Recently the band has been involved with the ‘Trans Siberian Orchestra’ project, a Christmas thing put together by Paul O’Neill. ‘That all came out of the song ‘Christmas Eve 12/24’ on the ‘Dead Winter Dead’ album,’ laughs Chris. ‘That song got so much airplay in America that it took Atlantic completely by surprise, I mean there was no record in the stores and we were just selling out of everything we had instantly. There’s this radio station here in New York which is like the biggest station in America and the thing went to number one. It was getting requested like crazy, and it was even being played at American Football games during the half time shows. So the next year, Atlantic were like ‘we want to re release that song again, will Savatage do a Christmas album?,’ and were like ‘Yeah you gotta be kiddin’ me!
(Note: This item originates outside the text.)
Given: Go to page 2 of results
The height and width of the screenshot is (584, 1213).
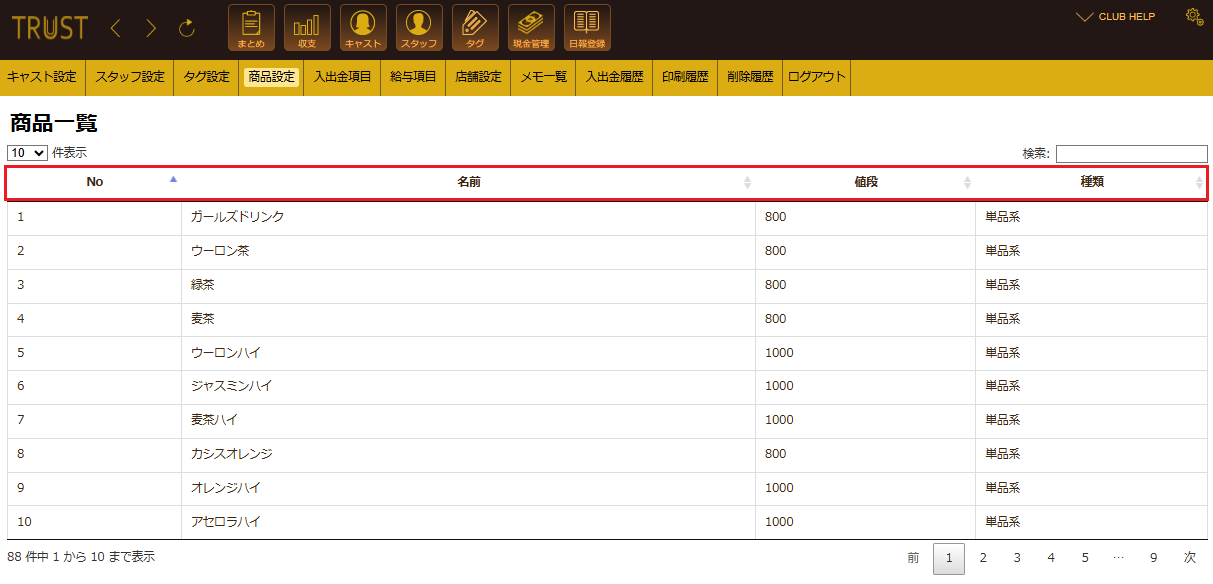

Jon Oliva in a Santa hat, yeah right! No, I don’t think so!’. Anyway, Paul always had this idea to do a project where he could bring more orchestration and symphonic rock in. He knew it was the perfect opportunity to do the TSO thing, so he persuaded us to go in the studios and do it. It’s been released for the last couple of years now, and that single, the Savatage song, is still the one who gets all the attention. So I suppose in a way in a way it’s helped us. It’s sold about 496,000 copies now which is just short of 4,000 copies here in the States, and that’s probably helped us with Atlantic because they could see something with Savatage could appeal to a mass audience. Maybe it’s making them go a little bit more on a limb for us right now.’
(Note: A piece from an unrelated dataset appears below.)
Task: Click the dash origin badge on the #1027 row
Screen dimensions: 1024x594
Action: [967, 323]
The band has one of the biggest web sites on the Internet, which gets around 2,000 hits everyday. ‘It actually started with a couple of college kids,’ admits Chris ‘It’s actually quite funny because we had somebody working for the band in the past who’d get this room mate in college with the computer with was hooked up on the net. Anyway, he used to roadie for the band so he we was able to get hold of quite a lot of rare and collectible stuff. Unbeknown to us, he started selling this through the Internet, but in the end he started cashing the cheques without sending out the merchandise, and we were getting letters to the fan club asking why we weren’t sending this stuff out to the people. So we borrowed a computer and checked out the web, which was when we discovered the actual size of the site. We wound up reimbursing some people who got fucked over, and now we maintain the site. Since the kids graduated from college it would cost them a lot to keep up the web space, so we pay for all that. I think that the web site is brilliant, even through Johnny Lee tricked me! You know we have a laptop that we take on tour with us, and Johnny was running the fan club from Florida, so he had the email address down there. He was getting killed with tons of email, so he said to me ‘Keep the laptop in New York, and maybe you cold help me answer some mail.’ So here I am, the kid in the candy shop, the new guy with the computer, and I start answering all these people. Next thing, I’m getting like thirty to fifty emails a day and he’s not getting anymore because the kids think that I’m answering everybody, so like I’m trapped! But I love it, yeah.’

Finally, after all these years, I wondered what it was that kept the band motivated to keep doing what they’re doing. ‘Oh that’s easy,’ says Chris, ‘the absolute fear of a day job! Ha!’